Abbiamo letto con simpatia ed affetto l’intervista al prof. Nino Luciani sul Corriere della Sera.  Abbiamo appreso, non senza curiosità, che sono attualmente ben “8 le Dc in campo” mentre non  sappiamo, a tutt’oggi, quanti sono i partiti, i movimenti e le liste che hanno – o meglio, ambiscono  ad avere – un ruolo politico nazionale riconducibile al patrimonio della Dc. I bene informati dicono  che sfiorano, attualmente, il centinaio. Ma il numero è in costante crescita perchè da queste parti i  partiti, i movimenti e le liste crescono come i funghi in autunno. Per poi, altrettanto puntualmente,  scomparire a vantaggio di altri partiti che nascono e via discorrendo. Insomma, una giostra  continua da dopolavoristi e da amanti della specialità. 

Ora, però, e per parlare di cose serie e al netto, comunque sia, della buona volontà, della  passione e del disinteresse con cui molti amici danno vita ininterrottamente a nuove esperienze  politiche ed organizzative riconducibili seppur vagamente alla Dc, forse è arrivato anche il  momento per mettere un punto e a capo. E questo per una semplicissima ragione, al di là delle  concrete vicende politiche e della dinamiche che determinano gli stessi processi politici nel nostro  paese. E la ragione è questa. Non si può continuare a ridicolizzare un passato politico glorioso ed  importante e, soprattutto, non si può dissipare un patrimonio politico, culturale, programmatico e  di governo con dispute e diatribe che francamente rasentano il grottesco. 

Questo vuol dire alzare una cesura netta con il passato e, nello specifico, con la “nostra” cultura  di riferimento, cioè il cattolicesimo popolare e il cattolicesimo sociale? Ovviamente no. Anzi, al  contrario, se vogliamo ridargli nobiltà e una reale agibilità nella cittadella politica contemporanea,  la storica esperienza democratico cristiana non può continuare ad essere bistrattata e forse anche  un po’ ridicolizzata agli occhi di coloro che, senza pregiudiziali e preconcetti moralistici e di  costume – che allignano purtroppo ancora in molti settori della sinistra italiana e nei luoghi del  populismo demagogico e qualunquista nostrano – continuano a vedere proprio in quella storica  esperienza politica un luogo da cui continuare ad attingere per il futuro.
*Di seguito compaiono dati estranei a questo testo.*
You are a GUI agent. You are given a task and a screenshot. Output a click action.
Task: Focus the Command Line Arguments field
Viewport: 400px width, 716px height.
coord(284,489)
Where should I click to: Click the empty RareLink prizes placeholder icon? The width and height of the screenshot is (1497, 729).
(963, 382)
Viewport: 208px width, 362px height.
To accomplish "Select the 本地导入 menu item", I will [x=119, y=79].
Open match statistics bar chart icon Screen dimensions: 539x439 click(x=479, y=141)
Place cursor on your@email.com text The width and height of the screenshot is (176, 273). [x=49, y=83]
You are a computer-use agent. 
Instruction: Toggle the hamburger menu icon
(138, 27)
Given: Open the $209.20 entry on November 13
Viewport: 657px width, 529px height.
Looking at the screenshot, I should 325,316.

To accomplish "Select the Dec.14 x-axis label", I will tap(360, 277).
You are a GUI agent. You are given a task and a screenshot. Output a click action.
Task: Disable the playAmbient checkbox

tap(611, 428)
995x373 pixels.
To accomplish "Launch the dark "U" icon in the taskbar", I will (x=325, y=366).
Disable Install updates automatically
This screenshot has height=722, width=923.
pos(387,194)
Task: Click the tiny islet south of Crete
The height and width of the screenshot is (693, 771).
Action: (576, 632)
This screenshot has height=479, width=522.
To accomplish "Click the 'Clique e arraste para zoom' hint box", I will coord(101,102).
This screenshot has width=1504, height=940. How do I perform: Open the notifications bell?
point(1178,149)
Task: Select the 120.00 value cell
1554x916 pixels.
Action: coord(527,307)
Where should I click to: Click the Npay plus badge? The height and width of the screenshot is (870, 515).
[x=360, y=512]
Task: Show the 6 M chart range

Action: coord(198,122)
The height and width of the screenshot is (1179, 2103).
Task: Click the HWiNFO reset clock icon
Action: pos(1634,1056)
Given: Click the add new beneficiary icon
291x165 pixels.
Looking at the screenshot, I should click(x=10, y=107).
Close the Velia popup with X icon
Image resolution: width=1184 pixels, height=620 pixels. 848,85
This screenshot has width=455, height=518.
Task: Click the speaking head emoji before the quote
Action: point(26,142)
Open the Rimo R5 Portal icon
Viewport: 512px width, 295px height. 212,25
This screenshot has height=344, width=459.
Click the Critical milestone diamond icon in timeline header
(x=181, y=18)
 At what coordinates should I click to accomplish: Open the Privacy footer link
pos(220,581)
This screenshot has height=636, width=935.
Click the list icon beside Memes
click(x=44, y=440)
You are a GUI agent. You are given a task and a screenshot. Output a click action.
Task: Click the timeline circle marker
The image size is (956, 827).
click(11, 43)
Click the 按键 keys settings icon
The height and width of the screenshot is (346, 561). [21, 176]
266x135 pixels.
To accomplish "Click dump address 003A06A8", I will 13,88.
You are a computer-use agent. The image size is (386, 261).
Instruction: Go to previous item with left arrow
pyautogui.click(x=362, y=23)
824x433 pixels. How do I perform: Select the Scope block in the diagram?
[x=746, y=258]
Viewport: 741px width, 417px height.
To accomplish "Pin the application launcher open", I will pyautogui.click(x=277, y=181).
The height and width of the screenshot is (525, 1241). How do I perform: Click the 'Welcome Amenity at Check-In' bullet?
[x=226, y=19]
Ovvero, un giacimento di  valori, di principi, di cultura di governo e di concreta esperienza politica e culturale. 

Ecco perchè anche quando si parla ancora, o con rimpianto o con riconoscenza o legittimamente  in chiave critica, della Democrazia Cristiana lo si deve fare però “guardando avanti” come ci  invitava sempre a fare Franco Marini. Senza regressione nostalgica o tentazioni passatiste ma,  semmai, con la consapevolezza che proprio a quella fonte è ancora possibile attingere per il  prosieguo della nostra attività politica o istituzionale o culturale. Ma senza, al contempo, esporla a  goliardiche ricostruzioni o a improponibili se non grottesche riproposizioni. 

Facciamolo anche e soprattutto per il ruolo storico e politico ricoperto dalla Democrazia Cristiana  italiana nel nostro paese e nell’intera Europa.